1. Clone the source code

$ git clone https://github.com/hellogaon/INFINEL.git
$ cd INFINEL

2. change CMakeLists.txt file

Compute Capability setting (reference)

# If the installed GPU has a Compute Capability of 8.0,

list(APPEND CUDA_NVCC_FLAGS 
	-gencode arch=compute_80,code=sm_80
	-O3 -std=c++14 -Xcompiler -fopenmp)

Boost library path setting

# If Boost library is installed in ~/local,

set(BOOST_ROOT "~/local")
set(BOOST_INCLUDEDIR "~/local/include")
set(BOOST_LIBRARYDIR "~/local/lib")

3. Build

$ mkdir build
$ cd build
$ cmake ../
$ make -j `nproc`

4. Run sample query (expected output)

$ ./tl-infinel RMAT08 ./../dataset/sample 10000 1000000 12 n n n y

Run with docker

1. Clone the source code

$ git clone https://github.com/hellogaon/INFINEL.git
$ cd INFINEL

2. change CMakeLists.txt file

Compute Capability setting (reference)

# If the installed GPU has a Compute Capability of 8.0,

list(APPEND CUDA_NVCC_FLAGS 
	-gencode arch=compute_80,code=sm_80
	-O3 -std=c++14 -Xcompiler -fopenmp)

3. Build dockerfile

$ docker build --tag infinel .

4. Run docker

# Change {/your/dataset/path} to your dataset storage path

$ docker run -it --name infinel \
                 --runtime=nvidia \
                 --gpus all \
                 -v /your/dataset/path:/var/INFINEL/dataset \
                 infinel

5. Run sample query (expected output)

$ ./tl-infinel RMAT08 /root/INFINEL/dataset/sample 10000 1000000 12 n n n y

Loading Datasets

The datasets used in the experiments can be downloaded here.

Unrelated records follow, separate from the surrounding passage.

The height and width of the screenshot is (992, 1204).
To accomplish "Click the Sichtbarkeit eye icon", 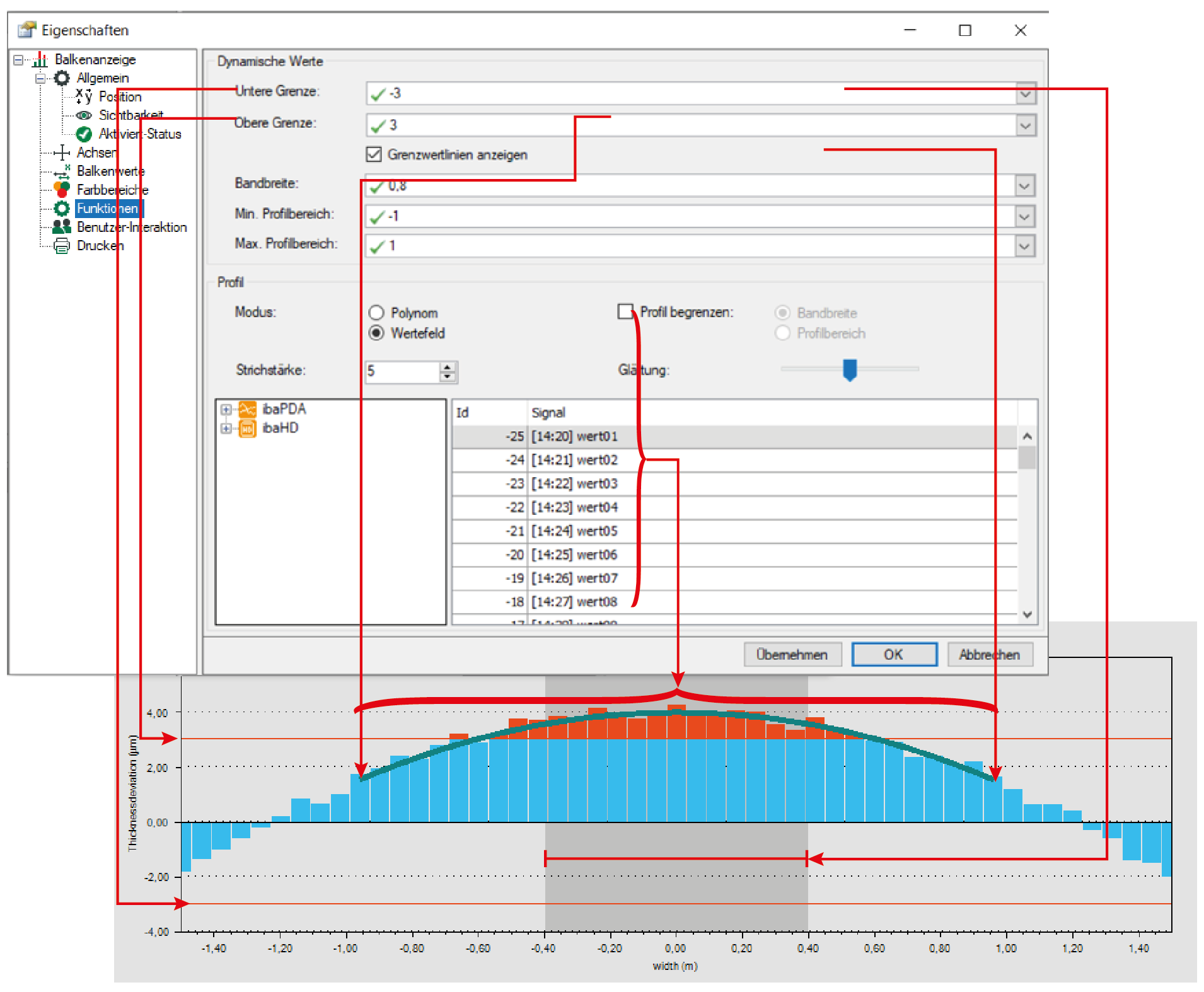I will (84, 115).
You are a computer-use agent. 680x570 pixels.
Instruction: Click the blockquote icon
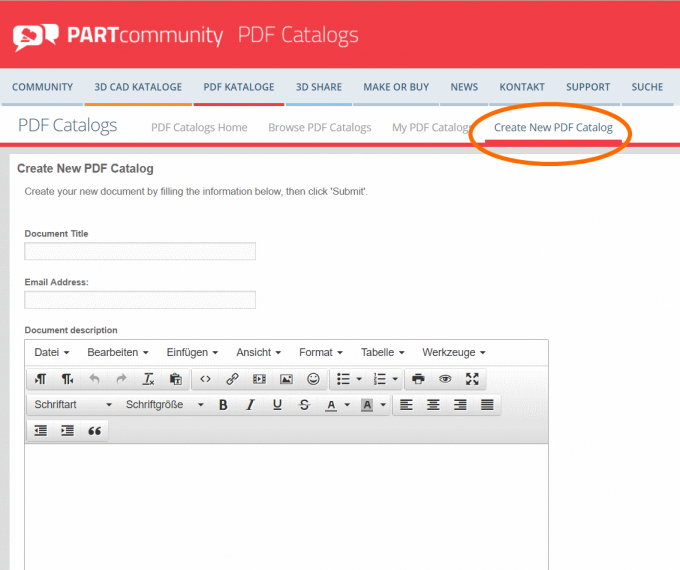95,431
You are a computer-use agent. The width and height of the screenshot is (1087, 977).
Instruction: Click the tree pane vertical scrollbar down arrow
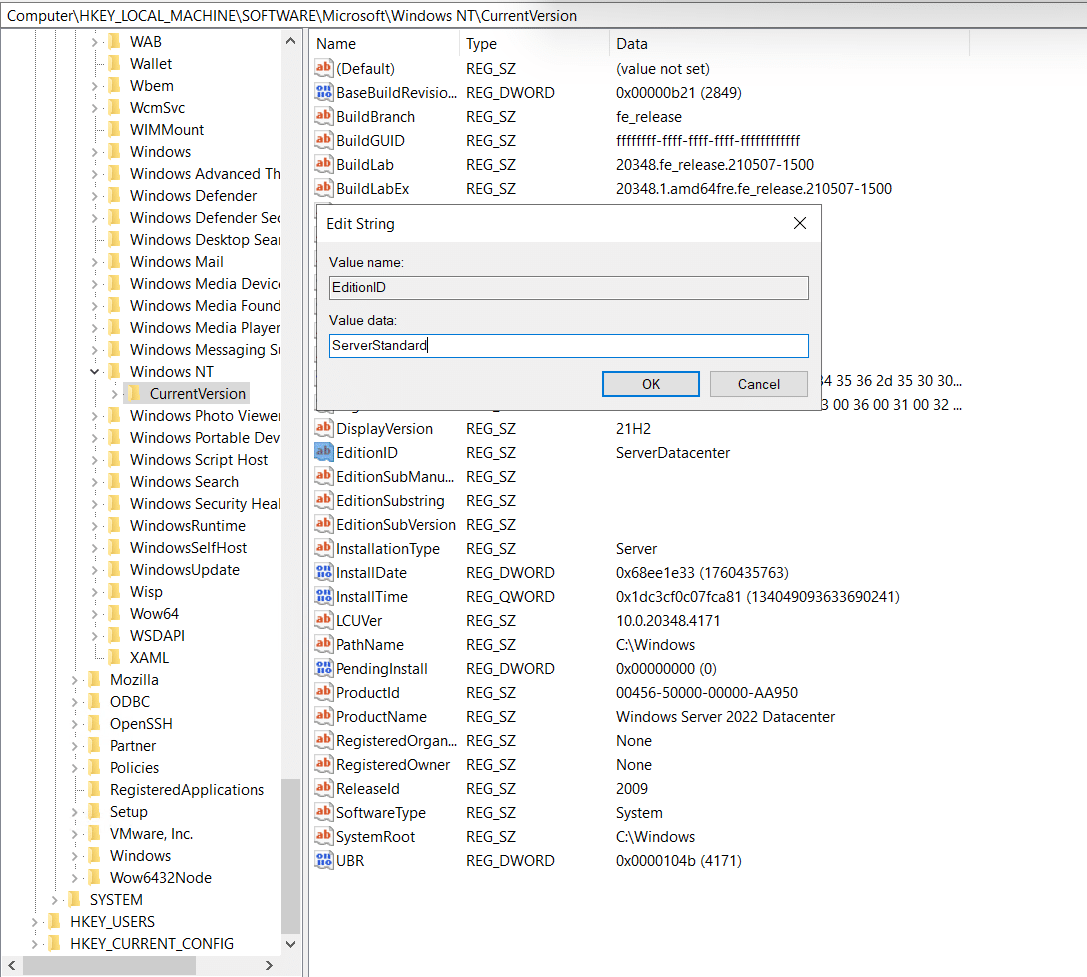coord(290,943)
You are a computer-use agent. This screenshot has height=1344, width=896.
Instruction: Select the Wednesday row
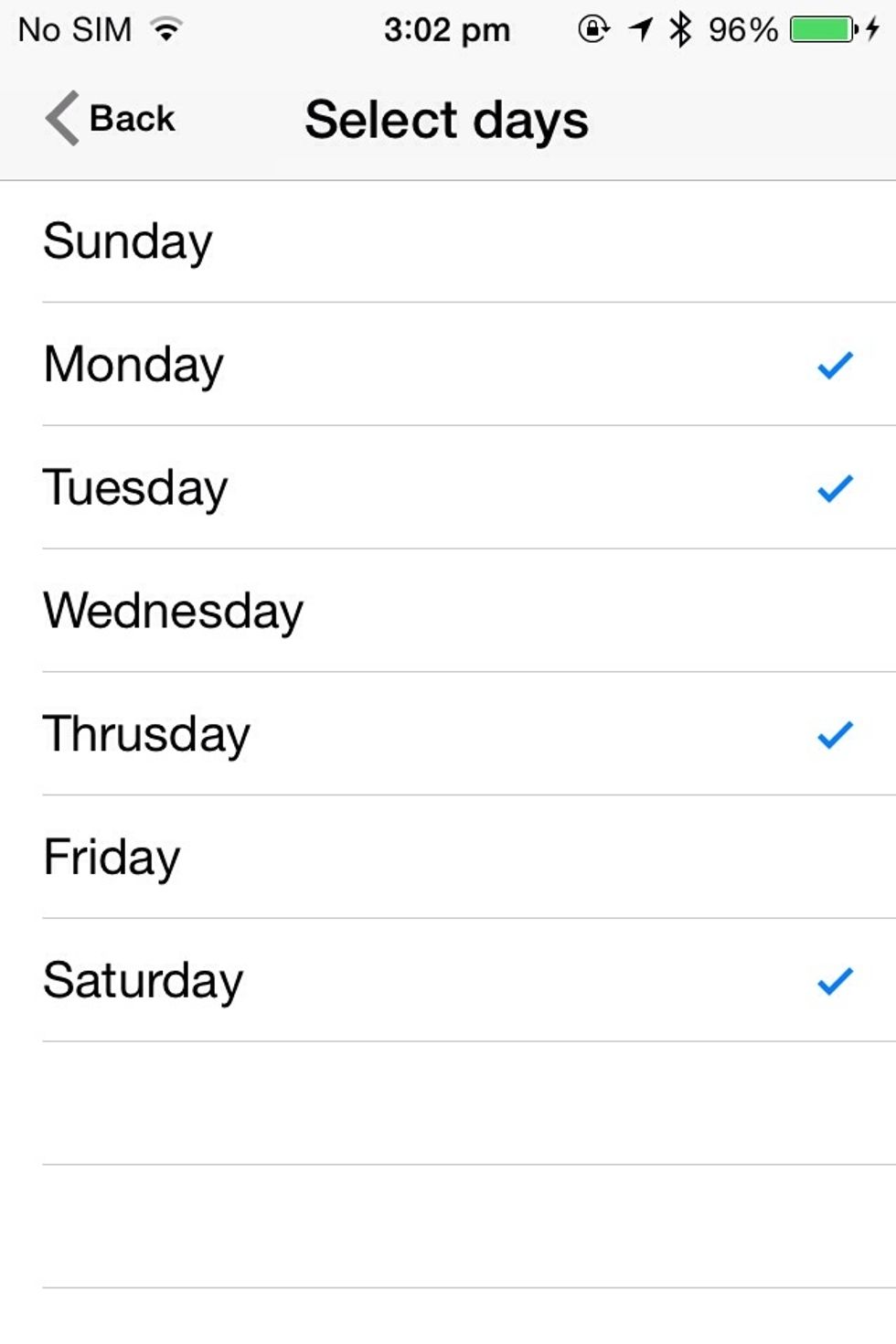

Due to capacity and licensing issues, only some datasets (RMAT24, RMAT26) are available for download. Each dataset is 710 MB and 3 GB in size and takes about 4 and 20 minutes to download, respectively. Please load *.graph_info and *.graph files without any subfolders in the dataset path.

$ cd /your/dataset/path

# Download RMAT24 dataset
$ wget -O RMAT24.tar https://figshare.com/ndownloader/files/43187529
$ tar -xvf RMAT24.tar

# Download RMAT26 dataset
$ wget -O RMAT26.tar https://figshare.com/ndownloader/files/43187535
$ tar -xvf RMAT26.tar

Query Parameters

Command

$ ./tl-infinel <GRAPH_NAME> <GRAPH_PATH> \
               <GPU_MEMORY_BUF_SIZE:MB> \
               <CHUNK_NUM> <CHUNK_SIZE:BYTE> \
               <LOAD_BALANCE_MODE_FLAG> <DOUBLE_BUFFERING_MODE_FLAG> \
               <ONLY_KERNEL_MODE_FLAG> <VERIFICATION_MODE_FLAG>

Input graph parameter

GRAPH_NAME($1): graph name. e.g., RMAT24
GRAPH_PATH($2): dataset path. e.g., /var/INFINEL/dataset

GPU Memory parameter

GPU_MEMORY_BUF_SIZE:MB($3): The total GPU memory buffer size used to perform the query including the GPU output buffer. e.g., 78000

CAT method parameter (Section 3 in the paper)

CHUNK_NUM($4): Number of chunks in the CAT method. e.g., 13335000
CHUNK_SIZE:BYTE($5): Size of chunk in CAT method. e.g., 1200

Optimization mode parameter (Section 4 in the paper)

LOAD_BALANCE_MODE_FLAG($6): Whether to use Thread block segmentation mode. (y/n)
DOUBLE_BUFFERING_MODE_FLAG($7): Whether to use Double buffering mode. (y/n)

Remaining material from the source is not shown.